How in the hell is Christmas a mere five days away?! I mean, I was writing this goddamn post a year ago, and yet it seems like I just did it within the past few weeks. What a world, what a world. Well, rather than waxing poetic about my crazy neighbor or merely bitching about my inability to sleep, I’ve decided, instead, to prep you for what’s coming up this week on the ol’ blog. First, stay tuned for more of the 12 Days of Pissed Miss series. (Sadly, crazy legs didnt’ change her sign this morning, so I’m crossing my fingers for an afternoon post.) Second, I ask – nay, demand – you join me tomorrow for the 2010 entry in “The Mixes” Series, wherein I’ll be revealing my Best of 2010 mixes, along with some other barbs and observations relating to the year in music. And finally, while I’ll certainly be pushing some additional nonsense here on the blog, you can catch me over on the 200th episode of the LCS Hockey Radio Show, where I’ll join hosts #19 and Larry for an all-out extravaganza, including a very special Top 11 list that I’m over the moon about. The show starts at 9 PM EST, but you can always find it on iTunes in case you miss it.

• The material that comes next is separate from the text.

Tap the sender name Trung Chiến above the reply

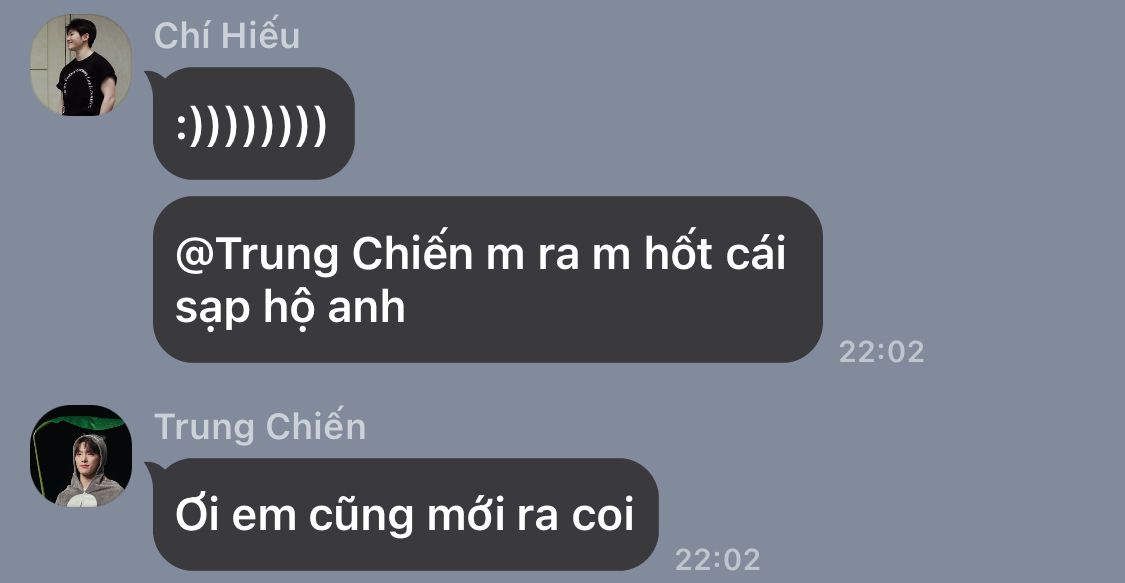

This installment of haiku, from Monday, December 13, 2010 through Sunday, December 19, 2010, covers naive women, Twitter farewells, insomnia, Michael C. Hall’s personal life (by the way, nice hair, Dex), Jury Duty, live alarm clocks and the burger joint kiss-off. As always, you can find this collection here every Monday, or go on over and subscribe to my Twitter feed (@CousinBrandon). It’s the holiday season. Quit being jerkheads and check out my Twitter feed already. It’s vanilla-scented!

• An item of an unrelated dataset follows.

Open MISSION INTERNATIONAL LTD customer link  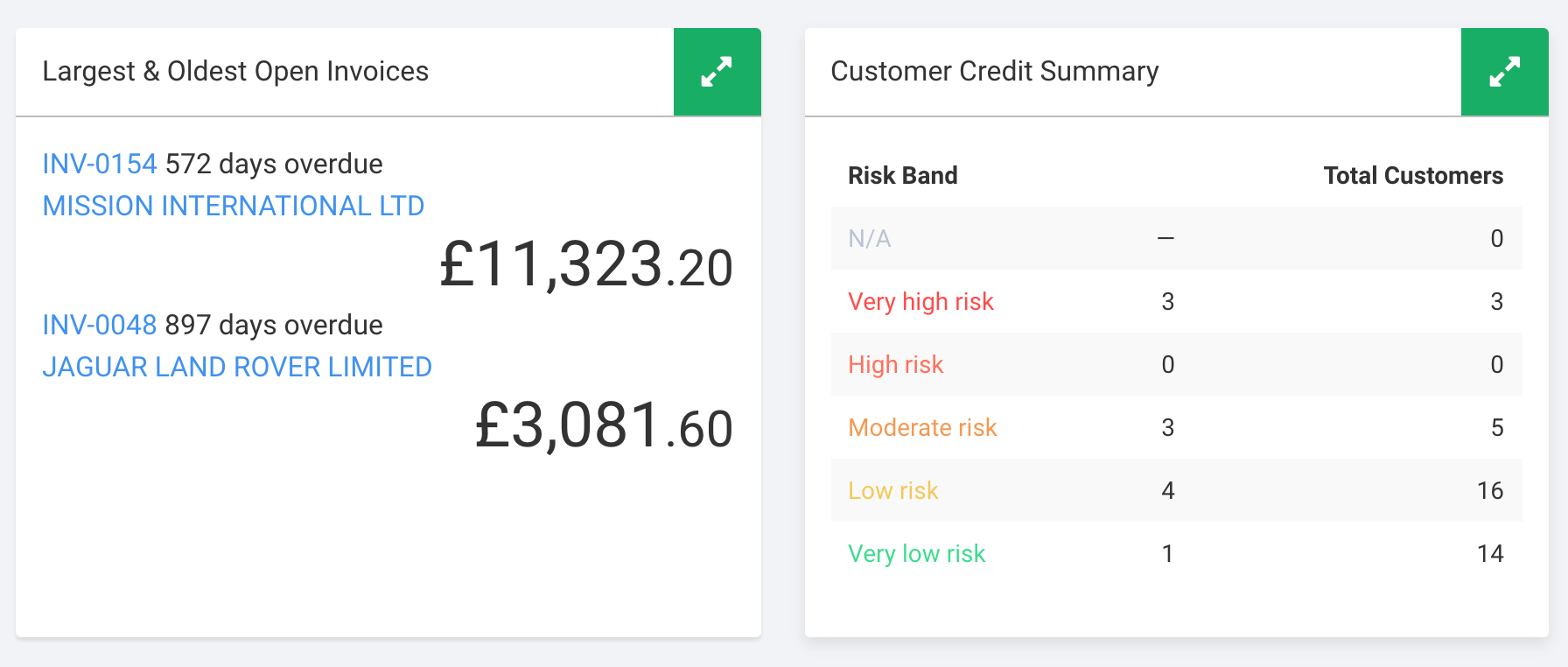(233, 206)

To the Woman at the Bar Who Was Defending Roethlisberger Haiku (December 13, 2010)
By all means, Fuckstick,
explain it again how it
was the girl’s fault?!
Words to Those Who Announce They’re Quitting Twitter Haiku (December 14, 2010)
Why bother telling
us you’re quitting, when you could
simply stop tweeting?!
Why Not Turn My Insomnia Into Financial Gain? Haiku (December 15, 2010)
Has anyone made
an emoticon for awake
In real life, Dexter’s
married to Deb and banging
Lumen. There’s your show!
After Watching Pauly Shore and Tia Carrere in Jury Duty Haiku (December 17, 2010)
Someone, for the love
of God, lower me into
a cauldron of lye.
My Daughter Is My Never Programmed Saturday AM Alarm Clock Haiku (December 18, 2010)
Call me crazy, but
being woken up to watch
Scooby-Doo sucks balls!
Scratching My Head Over My Latest Twitter Farewell Haiku (December 19, 2010)
I was unfollowed
by a local burger joint.
Did I offend meat?
Well, that’ll do it for this week, folks. Until next time, Merry Christmas! Oh, and have at it, you vultures!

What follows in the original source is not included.